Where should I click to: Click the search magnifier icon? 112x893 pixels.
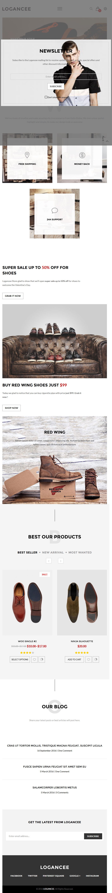(91, 9)
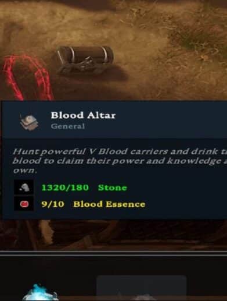
Task: Click the General category label
Action: coord(68,126)
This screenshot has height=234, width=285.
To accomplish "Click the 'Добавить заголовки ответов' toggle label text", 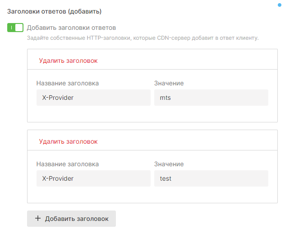I will pyautogui.click(x=71, y=28).
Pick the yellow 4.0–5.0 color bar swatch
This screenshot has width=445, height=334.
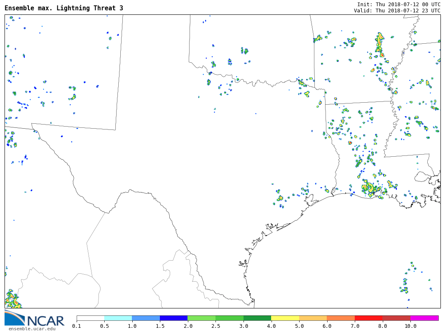[285, 318]
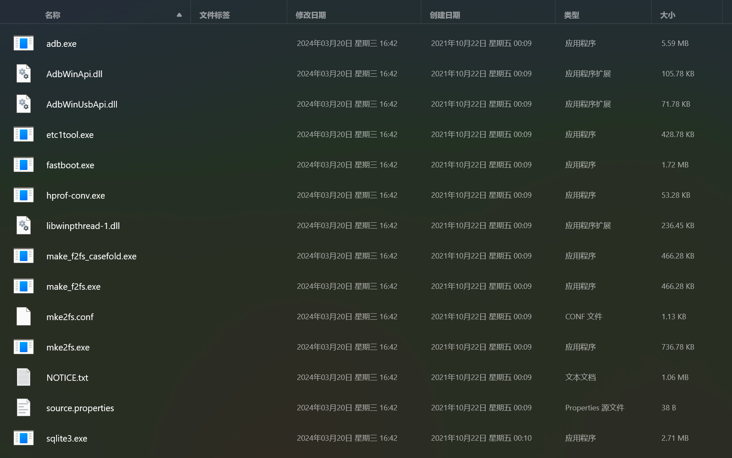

*****

• What is being asked
Line by line, reproduce exactly the lines from the one containing "Pick the yellow 4.0–5.0 color bar swatch" through the final line of the material, both included, leaving every picture out.

• Task result
Pick the yellow 4.0–5.0 color bar swatch
This screenshot has width=445, height=334.
[285, 318]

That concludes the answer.